Indonesian Muhammad Bahrun Naim always harboured dreams of being the point man for the Islamic State in Iraq and Syria (ISIS) in South-east Asia.

This could give him either control over the terror group's operations and network in the region, or command of the Katibah Nusantara, a unit of ISIS fighters made up of Indonesians, Malaysians and others from South-east Asia.

Evidence seized from local militants arrested last month revealed that he had been in contact with them, issued orders for attacks and sent money.

These and other revelations about the 32-year-old computer science graduate were revealed to The Straits Times by a source familiar with intelligence matters.

Bahrun Naim has been among the ranks of ISIS' foreign fighters in Raqqa, Syria, since February last year after serving time in an Indonesian prison for the illegal possession of 533 assault rifle bullets.

He is said to be influential not just in Java but also in Sulawesi, where the East Indonesia Mujahidin led by Indonesia's most wanted terrorist, Santoso, is based.

His militant mindset was fortified after he joined local militant group Jamaah Ansharut Tauhid (JAT) in September 2008. This was in the same year JAT was established by Indonesia's firebrand cleric Abu Bakar Bashir after the Jemaah Islamiah (JI) terror group disbanded.

Bahrun has also crossed paths with other high-level JI operatives through Purnama Putra, a friend from university.
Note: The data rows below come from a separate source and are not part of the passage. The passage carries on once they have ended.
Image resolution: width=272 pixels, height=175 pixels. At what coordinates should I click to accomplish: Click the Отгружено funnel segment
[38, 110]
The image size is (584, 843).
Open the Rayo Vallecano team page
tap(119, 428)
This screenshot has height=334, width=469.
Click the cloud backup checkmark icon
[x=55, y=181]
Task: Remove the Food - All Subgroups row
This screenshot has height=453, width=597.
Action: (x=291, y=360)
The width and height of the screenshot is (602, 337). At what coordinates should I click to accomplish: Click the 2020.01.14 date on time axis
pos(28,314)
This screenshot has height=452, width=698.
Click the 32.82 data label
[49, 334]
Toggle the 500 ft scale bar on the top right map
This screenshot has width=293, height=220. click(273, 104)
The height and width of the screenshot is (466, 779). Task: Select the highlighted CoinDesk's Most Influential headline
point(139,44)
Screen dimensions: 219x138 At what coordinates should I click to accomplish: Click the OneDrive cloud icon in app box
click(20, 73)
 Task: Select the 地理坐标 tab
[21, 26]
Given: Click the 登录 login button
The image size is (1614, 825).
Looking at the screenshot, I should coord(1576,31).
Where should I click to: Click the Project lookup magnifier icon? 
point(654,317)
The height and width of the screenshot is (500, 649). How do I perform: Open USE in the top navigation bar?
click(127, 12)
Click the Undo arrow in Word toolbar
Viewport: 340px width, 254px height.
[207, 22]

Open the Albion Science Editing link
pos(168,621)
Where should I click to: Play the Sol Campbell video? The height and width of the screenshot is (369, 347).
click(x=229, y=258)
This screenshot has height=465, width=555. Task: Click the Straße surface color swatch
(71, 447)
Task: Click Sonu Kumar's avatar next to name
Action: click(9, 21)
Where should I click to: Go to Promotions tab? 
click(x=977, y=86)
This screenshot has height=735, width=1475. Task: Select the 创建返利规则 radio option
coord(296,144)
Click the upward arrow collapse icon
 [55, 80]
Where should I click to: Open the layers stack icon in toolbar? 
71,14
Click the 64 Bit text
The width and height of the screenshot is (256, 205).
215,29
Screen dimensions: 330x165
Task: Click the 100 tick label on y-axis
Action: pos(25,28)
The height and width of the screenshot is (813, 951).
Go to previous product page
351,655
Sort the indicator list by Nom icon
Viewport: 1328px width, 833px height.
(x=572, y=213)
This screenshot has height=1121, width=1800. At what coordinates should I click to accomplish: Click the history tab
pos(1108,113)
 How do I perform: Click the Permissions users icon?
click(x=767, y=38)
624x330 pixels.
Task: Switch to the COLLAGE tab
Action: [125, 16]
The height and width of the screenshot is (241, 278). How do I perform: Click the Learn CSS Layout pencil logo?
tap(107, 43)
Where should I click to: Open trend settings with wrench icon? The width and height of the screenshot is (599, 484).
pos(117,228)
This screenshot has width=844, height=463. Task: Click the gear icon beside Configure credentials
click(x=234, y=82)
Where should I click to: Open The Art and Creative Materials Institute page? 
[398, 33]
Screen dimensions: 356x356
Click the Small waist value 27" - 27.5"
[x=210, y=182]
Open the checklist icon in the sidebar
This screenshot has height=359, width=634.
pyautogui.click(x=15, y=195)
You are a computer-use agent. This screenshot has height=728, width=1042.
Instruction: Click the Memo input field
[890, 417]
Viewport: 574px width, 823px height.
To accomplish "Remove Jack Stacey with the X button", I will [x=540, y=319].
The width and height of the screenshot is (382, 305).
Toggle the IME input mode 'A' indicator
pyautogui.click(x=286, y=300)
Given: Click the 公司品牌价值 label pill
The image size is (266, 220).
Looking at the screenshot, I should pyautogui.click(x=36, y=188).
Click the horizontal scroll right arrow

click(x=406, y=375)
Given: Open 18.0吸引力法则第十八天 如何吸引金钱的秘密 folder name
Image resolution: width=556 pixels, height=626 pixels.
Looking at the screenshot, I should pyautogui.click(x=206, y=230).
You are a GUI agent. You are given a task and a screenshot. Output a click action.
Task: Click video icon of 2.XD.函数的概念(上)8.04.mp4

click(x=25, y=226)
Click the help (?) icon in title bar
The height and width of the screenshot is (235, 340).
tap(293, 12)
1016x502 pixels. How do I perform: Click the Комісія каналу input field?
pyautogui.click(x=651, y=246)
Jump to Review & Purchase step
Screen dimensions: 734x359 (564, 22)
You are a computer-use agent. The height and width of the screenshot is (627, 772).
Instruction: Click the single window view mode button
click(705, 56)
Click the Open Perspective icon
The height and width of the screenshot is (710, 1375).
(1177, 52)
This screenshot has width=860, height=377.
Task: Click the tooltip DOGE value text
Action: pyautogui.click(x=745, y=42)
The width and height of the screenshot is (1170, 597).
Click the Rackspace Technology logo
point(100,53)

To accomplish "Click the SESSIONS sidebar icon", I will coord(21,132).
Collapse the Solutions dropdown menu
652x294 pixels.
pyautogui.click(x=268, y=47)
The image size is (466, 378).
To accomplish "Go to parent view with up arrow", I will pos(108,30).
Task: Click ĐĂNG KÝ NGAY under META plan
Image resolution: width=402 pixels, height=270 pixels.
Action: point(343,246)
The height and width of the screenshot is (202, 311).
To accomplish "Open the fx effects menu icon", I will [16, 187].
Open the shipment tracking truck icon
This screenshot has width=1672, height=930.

This included JI bomb-maker Noordin Top, whom Purnama had helped procure wires for detonators and firearms before the 2004 bombing of the Australian Embassy in Jakarta.

Police intelligence indicates that Bahrun has sponsored at least two plans that originated in the Middle East to mount attacks in Indonesia - but they were foiled by the police.

He also asked a local militant named Ibadurrahman last year to form a terror cell and learn to make bombs and launch attacks.

The cell, consisting of six militants, had plans to strike targets in the city of Solo, including a police station, a church and a Buddhist temple. Ibadurrahman, however, was nabbed by the police, along with two accomplices, before the plan materialised.

From Syria, Bahrun also started a group chat using the Telegram messenger app, which reached some 103 militants across Indonesia.

In September last year, he sent a link to a website containing a manual to assemble bombs to a former schoolmate and a militant, Arif Hidayatullah, via Telegram.

He asked him to launch an attack on, among other high-level targets, Jakarta Governor Basuki Tjahaja Purnama, but the plan was never carried out.